Khalid Azizi, the Kurdistan Democratic Party of Iran’s (KDP-I) former Secretary General and a survivor of Iran’s recent missile strike in Koya, on Monday warned regional countries that Iran could strike them as well rather than focus solely on the Kurds.

Iran carried out a cross-border missile attack on the headquarters of two Iranian Kurdish opposition parties in the Kurdistan Region’s town of Koya, reportedly killing 15 people and injuring 42 others.

At an event organized by the Center for Kurdish Progress in the United Kingdom, Azizi, who survived the missile attack, cautioned that Iran’s Kurds are not the only possible targets of Tehran’s missile strikes.

“They would like to send a message to the US, as a superpower in the region, that the Islamic regime has the capability to send missiles if needed to almost everywhere in the Middle East,” he explained.

Fars News Agency, affiliated with Iran’s Islamic Revolutionary Guard Corps (IRGC), published a video Tuesday threatening the capitals of Saudi Arabia and the United Arab Emirates with missile attacks, reported AP.

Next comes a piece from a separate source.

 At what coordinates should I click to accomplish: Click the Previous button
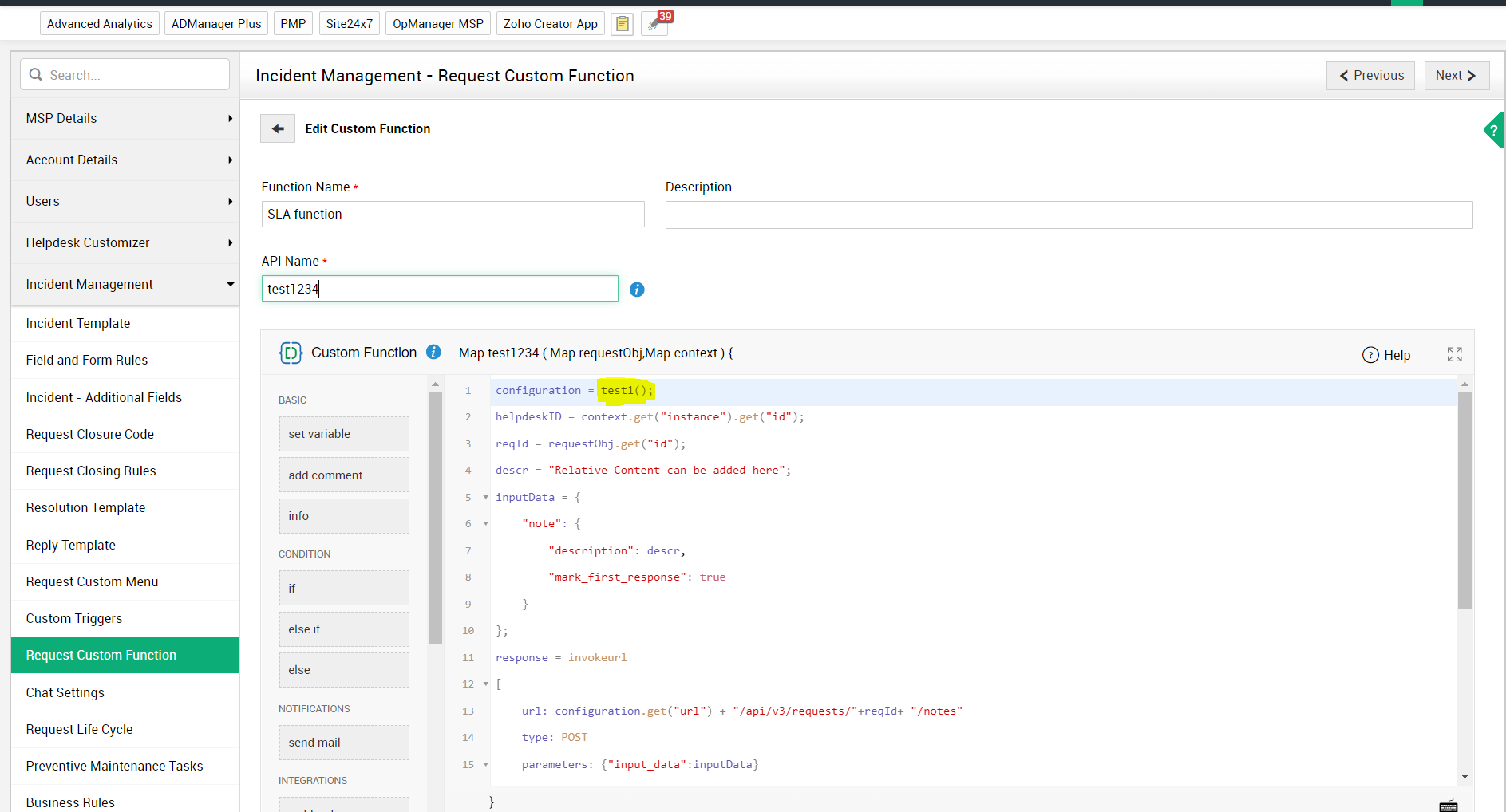1370,75
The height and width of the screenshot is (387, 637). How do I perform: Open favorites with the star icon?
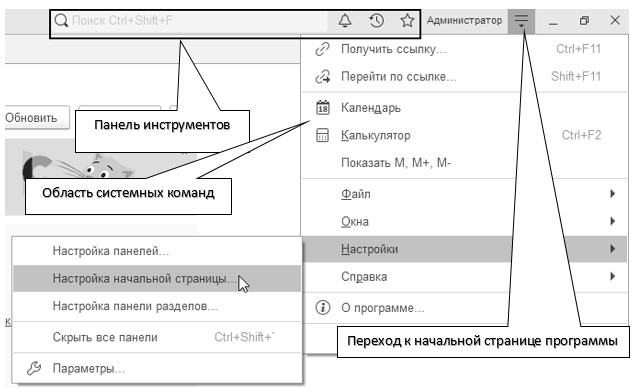[407, 20]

The video, which was later deleted, comes as Iran’s Supreme Leader, Ayatollah Ali Khamenei, blamed Riyadh and Abu Dhabi for the mass shooting in the city of Ahvaz on Saturday, which killed at least 25 people and wounded over 60 more.

Commander of the IRGC, Major General Mohammad Ali Jafari, in October 2017 warned Iran could target the US, and noted that the 2,000 km range of Iran’s missiles was deemed to be “sufficient” because “most of American interests and forces” lie within that radius.

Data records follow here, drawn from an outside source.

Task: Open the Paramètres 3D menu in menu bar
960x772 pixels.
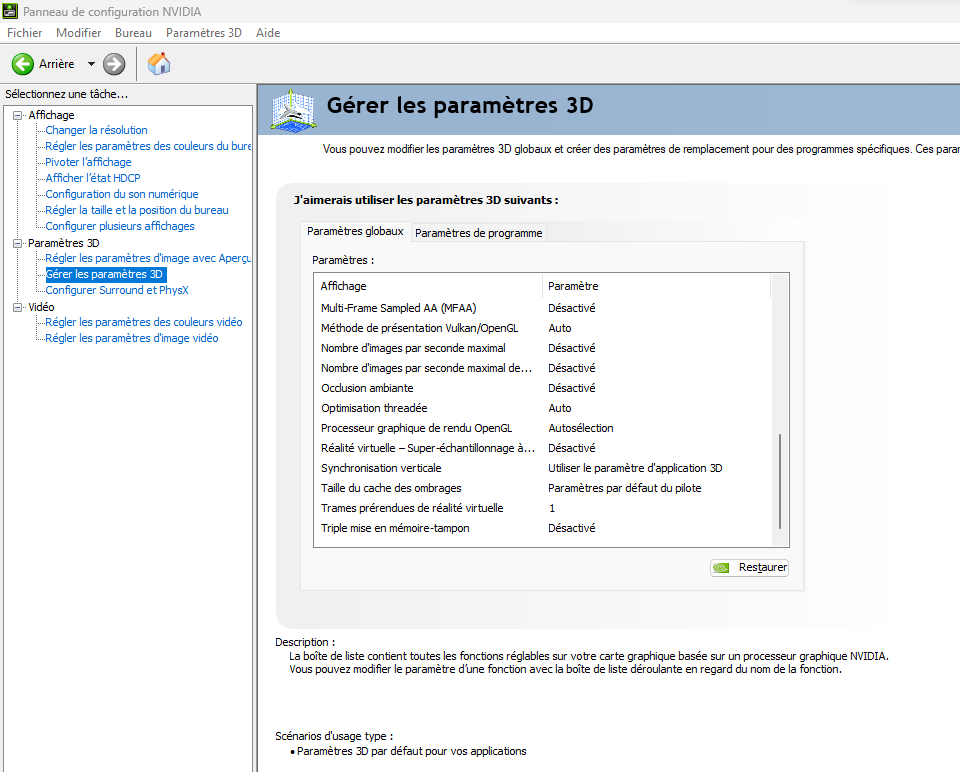Action: (x=203, y=33)
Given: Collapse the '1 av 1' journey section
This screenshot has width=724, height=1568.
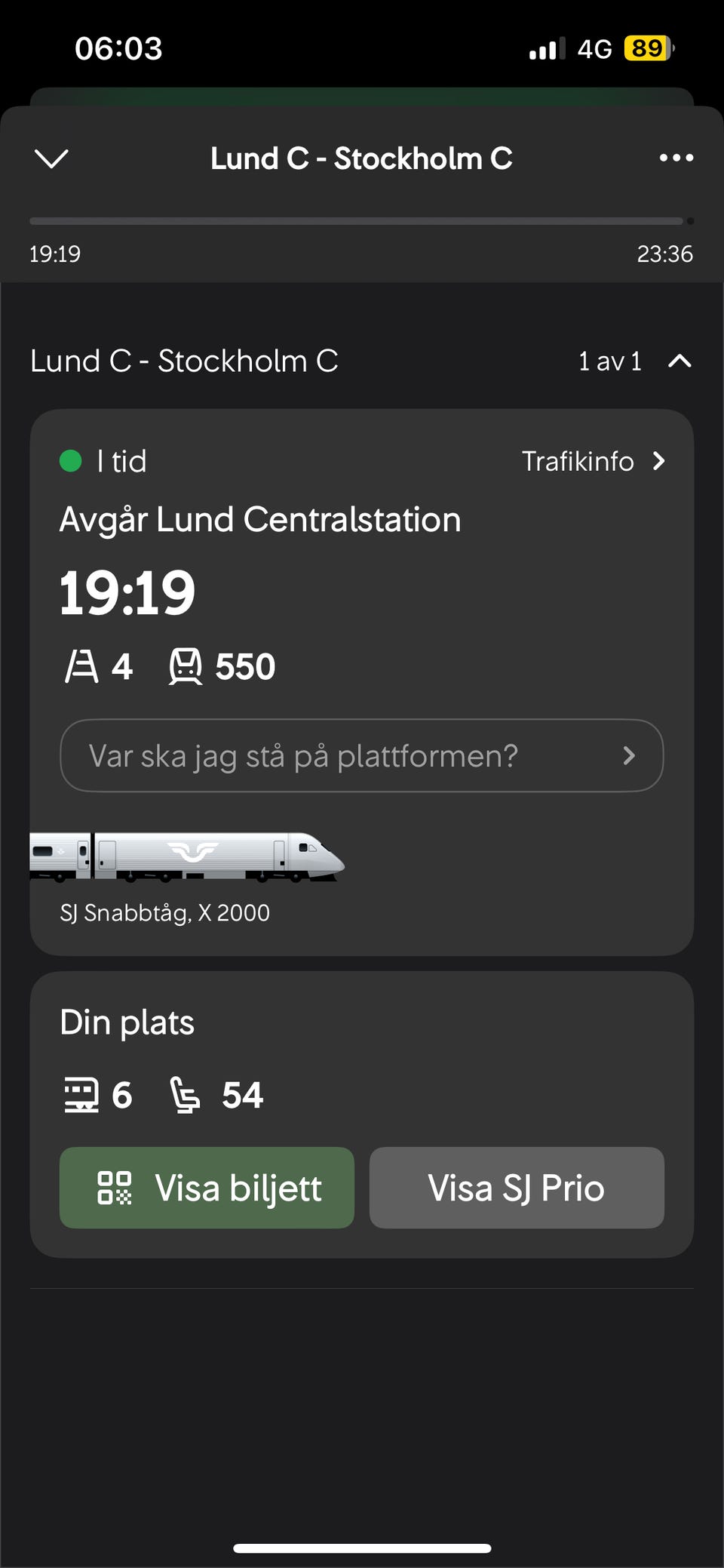Looking at the screenshot, I should click(x=680, y=361).
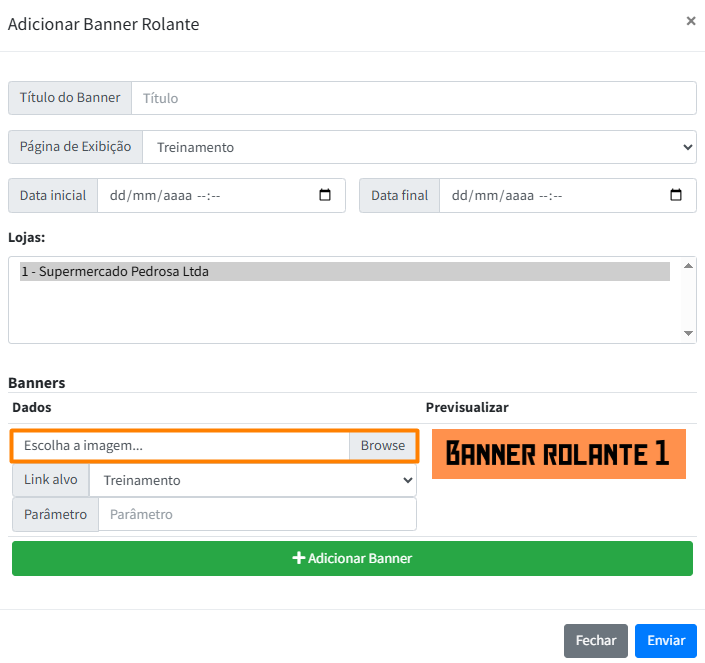Image resolution: width=705 pixels, height=663 pixels.
Task: Open the Link alvo dropdown
Action: [x=252, y=481]
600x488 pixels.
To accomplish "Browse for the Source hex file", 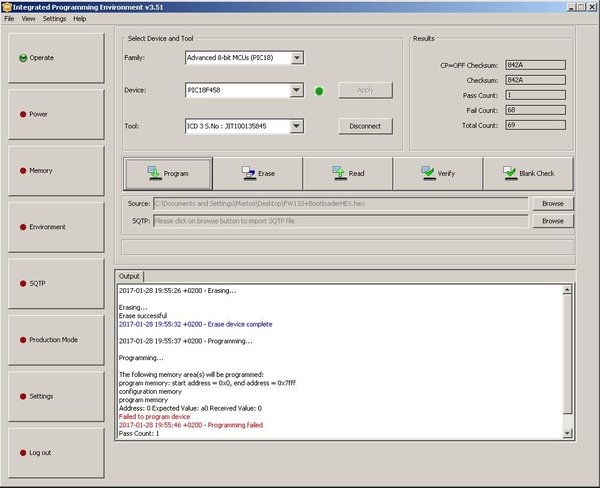I will [553, 204].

But Iran first chose to target the KDP-I on Sep. 8, to send a message to its rivals.

“Since we do not have any missiles to send back to Tehran, and since we are not a country that can defend ourselves, we are just a party that can raise the voice of the Kurdish people of Iran,” Azizi affirmed.

The Kurdish leader suggested that this could be the early days of Iranian attempts to create external crises in the Middle East and distract the country’s population from the economic decline and looming US sanctions, with the Iranian rial continuing to slide.

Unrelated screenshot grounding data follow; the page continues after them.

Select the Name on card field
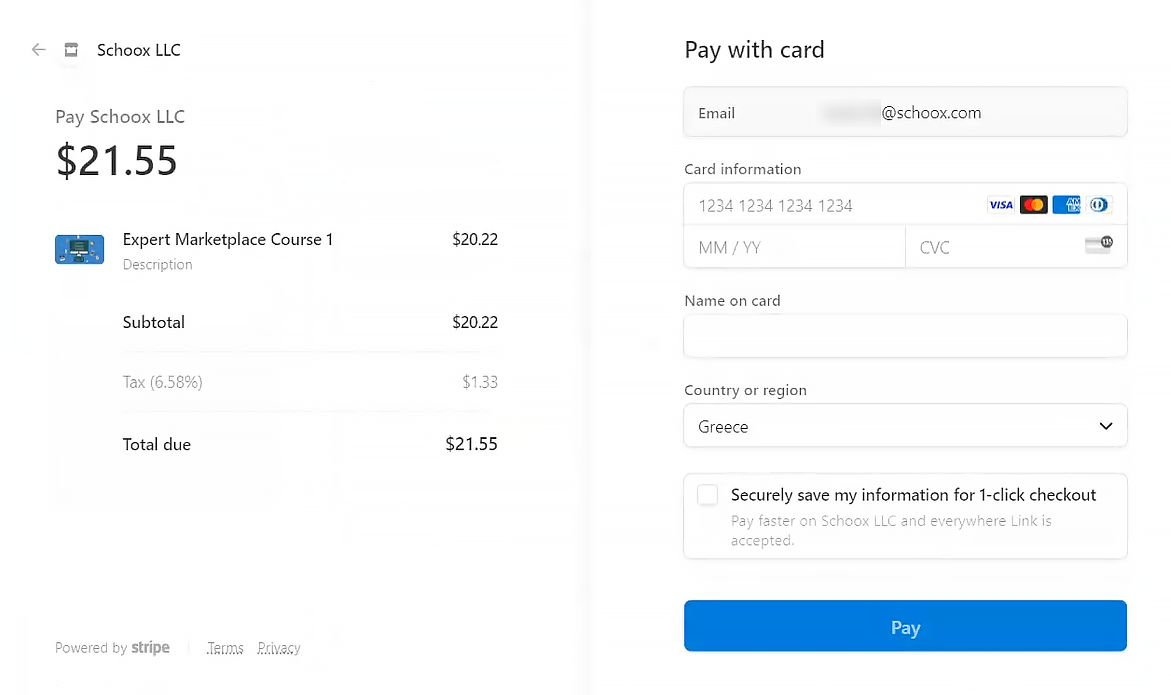The width and height of the screenshot is (1171, 695). click(905, 336)
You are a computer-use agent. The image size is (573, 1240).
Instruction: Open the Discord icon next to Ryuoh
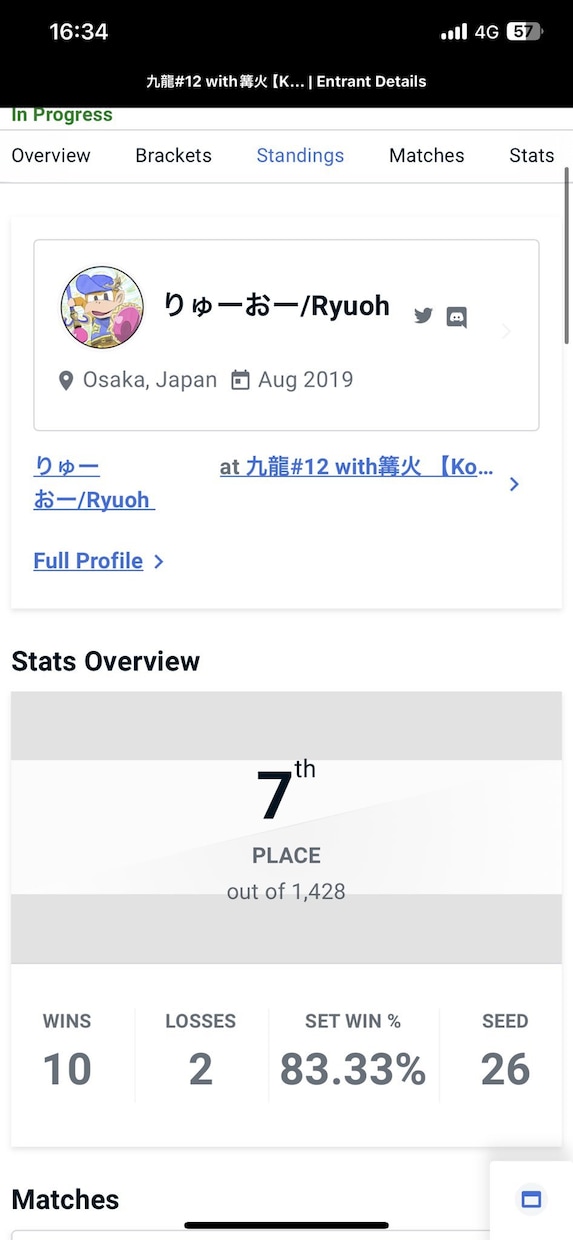click(456, 318)
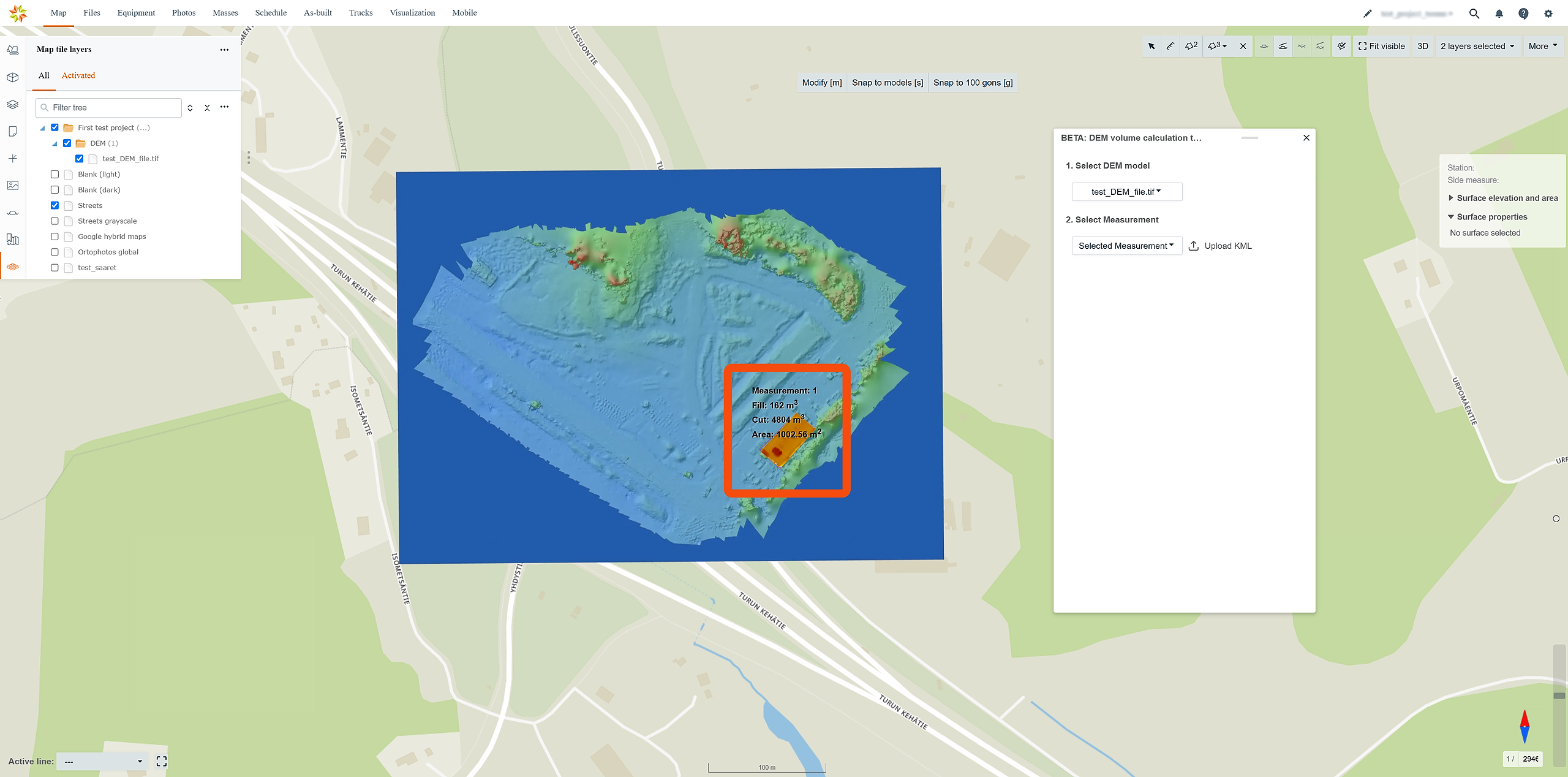Click the fullscreen icon next to Active line
Image resolution: width=1568 pixels, height=777 pixels.
click(x=162, y=761)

“They are trying to create an enemy for the Iranian people and tell them ‘we have to defend ourselves,’ but the Islamic regime is not defending Iranian people; It is just trying to survive a little bit more,” Azizi argued. “They are trying to get out of this [mess] by creating instability in the region and possibly start a war,” he asserted.

“What will happen in the future if Iran does not face international condemnation? What will happen if any of these missiles are equipped with chemical weapons? What will happen if any of these missiles come down in Baghdad, Saudi Arabia, or Israel?” he challenged.

“Because the Iranian regime is facing this deep crisis, it will do whatever possible to create more crises outside of [its] borders.”

However, Azizi said the Iranian Kurds were not intimidated by the tactics of the Iranian government, pointing to the widespread strikes in Iranian Kurdistan on Sept. 12.

“Iran will probably target our headquarters in the future, as it has done before, but Iran cannot target some 10 million Kurdish people with its missiles.”

“Missile strikes by the Iranian government against the Kurdish people and our party [will solve nothing],” he concluded.